Der CO2-Fußabdruck gibt an, wie viele Kohlendioxid-Emissionen direkt und indirekt durch eine Aktivität verursacht werden. Neben Kohlendioxid werden auch andere Treibhausgase bilanziert und in CO2-Äquivalenten berechnet. Zu den direkten Emissionen im Bereich der Ernährung gehört beispielsweise die Transportkette unserer Lebensmittel. Indirekte Emissionen sind etwa die Regenwaldabholzung Brasiliens in Umwandlung zu Ackerfläche.

Pflanzliche Produkte produzieren weniger Treibhausgase als etwa Fleisch oder Milchprodukte. Die klimafreundlichste Ernährungsform ist die vegane.

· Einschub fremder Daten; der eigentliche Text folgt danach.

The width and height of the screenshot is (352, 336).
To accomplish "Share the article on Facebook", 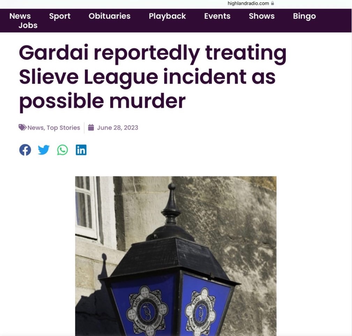I will click(x=25, y=150).
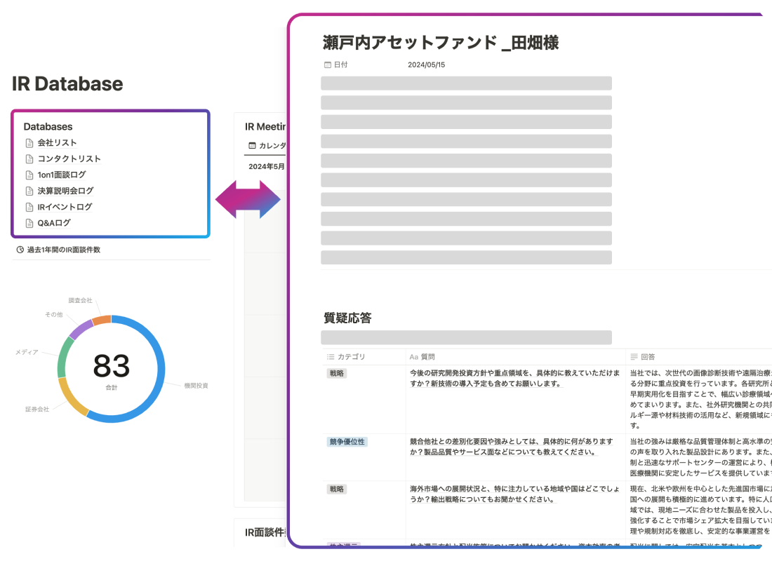Click the page icon beside 決算説明会ログ
The width and height of the screenshot is (772, 561).
tap(29, 191)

 Würden alle Österreicher von tierischen auf pflanzliche Lebensmittel umsteigen, könnten jährlich 395 Mio. Kilogramm CO2 eingespart werden.

Aber auch kleinere Schrauben in der Ernährung helfen, das Klima zu schützen. Wer zum Beispiel ein Jahr lang Margarine statt Butter verwendet, spart bereits 47 Kilogramm CO2 ein.

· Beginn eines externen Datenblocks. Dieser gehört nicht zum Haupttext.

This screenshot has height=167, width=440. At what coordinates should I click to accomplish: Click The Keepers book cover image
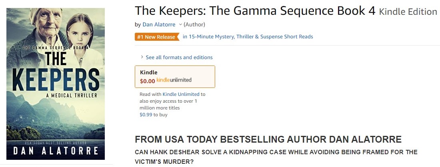56,84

Österreicher sind richtige Fleischtiger

Am liebsten essen die Österreicher Fleisch und Milchprodukte. Das wirkt sich nicht nur schlecht auf die Gesundheit aus, sondern ist auch schwere Kost fürs Klima. Österreicher neigen zum Überkonsum und sind richtige Fleischtiger. In der EU belegen wir mit unserem Fleischverbrauch Platz 3 (hinter Luxemburg und Spanien), weltweit landen wir auf dem unrühmlichen Platz 15.

Jährlich kommen hierzulande laut Global 2000 durchschnittlich 65 kg Fleisch auf den Teller jedes Einzelnen. Das sind rund fünf Portionen pro Woche, obwohl aus gesundheitlichen Gründen drei Portionen Fleisch als Maximum empfohlen werden.

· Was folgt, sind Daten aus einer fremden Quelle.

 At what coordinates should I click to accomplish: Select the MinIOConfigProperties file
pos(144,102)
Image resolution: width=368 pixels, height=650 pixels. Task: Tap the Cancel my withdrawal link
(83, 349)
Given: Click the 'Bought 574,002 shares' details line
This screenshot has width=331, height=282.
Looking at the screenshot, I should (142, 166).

In Kombination mit einem wachsenden Zuckerkonsum, einem sitzenden Lebenswandel sowie anderen Faktoren zählen Übergewicht und Adipositas zunehmend zu den zentralen Gesundheitsproblemen in Österreich, sowohl bei Erwachsenen als auch insbesondere bei Kindern.

Der Überkonsum von Nahrungsmitteln führt aber auch zu einer gesteigerten landwirtschaftlichen Flächennachfrage und einer Übernutzung natürlicher Ressourcen.

Klimatarier werden - Klimatipps fürs Essen

 Faustregel: Mehr Gemüse & Obst auf den Speiseplan. Tierische Produkte in Maßen genießen.

Beim Fleischkonsum sollte darauf geachtet werden, dass das Fleisch aus nachhaltiger und biologischer Landwirtschaft sowie artgerechter Haltung der Tiere bezogen wird. Der eingeschränkte Konsum von Rindfleisch, Butter und Milchprodukten ist entscheidend für die Größe unseres CO2-Fußabdrucks. Tierprodukte durchlaufen in der Verarbeitung viel mehr Schritte als Pflanzenprodukte. Denn: Am Anfang steht immer das Tier, welches versorgt werden muss.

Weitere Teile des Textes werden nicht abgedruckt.